▶ [YOUR TASK]: Print the data that follows without changing a single word.

......

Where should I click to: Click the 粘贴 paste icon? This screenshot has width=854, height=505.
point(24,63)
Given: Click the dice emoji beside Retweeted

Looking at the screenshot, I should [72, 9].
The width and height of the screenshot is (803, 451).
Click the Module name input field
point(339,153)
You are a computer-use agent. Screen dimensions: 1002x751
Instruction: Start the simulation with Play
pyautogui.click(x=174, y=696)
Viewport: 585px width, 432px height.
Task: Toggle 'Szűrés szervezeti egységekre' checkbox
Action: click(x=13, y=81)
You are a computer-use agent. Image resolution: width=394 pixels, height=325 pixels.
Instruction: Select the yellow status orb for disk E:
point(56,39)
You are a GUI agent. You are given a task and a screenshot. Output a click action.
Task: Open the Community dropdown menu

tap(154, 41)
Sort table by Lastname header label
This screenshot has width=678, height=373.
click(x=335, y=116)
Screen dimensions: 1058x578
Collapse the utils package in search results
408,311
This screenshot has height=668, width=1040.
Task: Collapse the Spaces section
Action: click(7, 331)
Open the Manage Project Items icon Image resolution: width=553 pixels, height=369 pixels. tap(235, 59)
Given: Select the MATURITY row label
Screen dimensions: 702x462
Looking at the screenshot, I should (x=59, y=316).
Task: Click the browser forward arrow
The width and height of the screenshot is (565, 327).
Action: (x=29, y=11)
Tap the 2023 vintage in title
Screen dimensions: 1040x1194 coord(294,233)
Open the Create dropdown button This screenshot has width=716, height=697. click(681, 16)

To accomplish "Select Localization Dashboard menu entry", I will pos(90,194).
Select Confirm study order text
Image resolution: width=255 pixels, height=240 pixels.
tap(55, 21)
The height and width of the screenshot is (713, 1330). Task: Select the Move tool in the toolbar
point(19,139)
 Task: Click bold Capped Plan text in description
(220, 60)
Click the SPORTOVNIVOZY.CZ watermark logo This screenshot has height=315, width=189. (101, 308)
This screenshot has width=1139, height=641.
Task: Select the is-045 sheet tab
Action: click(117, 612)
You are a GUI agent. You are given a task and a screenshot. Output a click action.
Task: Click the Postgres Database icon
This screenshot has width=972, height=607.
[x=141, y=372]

......

▶ [RESPONSE BELOW]:
Where should I click to: Click the 粘贴 paste icon? This screenshot has width=854, height=505.
point(24,63)
Given: Click the dice emoji beside Retweeted

Looking at the screenshot, I should [72, 9].
The width and height of the screenshot is (803, 451).
Click the Module name input field
point(339,153)
You are a computer-use agent. Screen dimensions: 1002x751
Instruction: Start the simulation with Play
pyautogui.click(x=174, y=696)
Viewport: 585px width, 432px height.
Task: Toggle 'Szűrés szervezeti egységekre' checkbox
Action: click(x=13, y=81)
You are a computer-use agent. Image resolution: width=394 pixels, height=325 pixels.
Instruction: Select the yellow status orb for disk E:
point(56,39)
You are a GUI agent. You are given a task and a screenshot. Output a click action.
Task: Open the Community dropdown menu

tap(154, 41)
Sort table by Lastname header label
This screenshot has width=678, height=373.
click(x=335, y=116)
Screen dimensions: 1058x578
Collapse the utils package in search results
408,311
This screenshot has height=668, width=1040.
Task: Collapse the Spaces section
Action: click(7, 331)
Open the Manage Project Items icon Image resolution: width=553 pixels, height=369 pixels. tap(235, 59)
Given: Select the MATURITY row label
Screen dimensions: 702x462
Looking at the screenshot, I should (x=59, y=316).
Task: Click the browser forward arrow
The width and height of the screenshot is (565, 327).
Action: (x=29, y=11)
Tap the 2023 vintage in title
Screen dimensions: 1040x1194 coord(294,233)
Open the Create dropdown button This screenshot has width=716, height=697. click(681, 16)

To accomplish "Select Localization Dashboard menu entry", I will pos(90,194).
Select Confirm study order text
Image resolution: width=255 pixels, height=240 pixels.
tap(55, 21)
The height and width of the screenshot is (713, 1330). Task: Select the Move tool in the toolbar
point(19,139)
 Task: Click bold Capped Plan text in description
(220, 60)
Click the SPORTOVNIVOZY.CZ watermark logo This screenshot has height=315, width=189. (101, 308)
This screenshot has width=1139, height=641.
Task: Select the is-045 sheet tab
Action: click(117, 612)
You are a GUI agent. You are given a task and a screenshot. Output a click action.
Task: Click the Postgres Database icon
This screenshot has width=972, height=607.
[x=141, y=372]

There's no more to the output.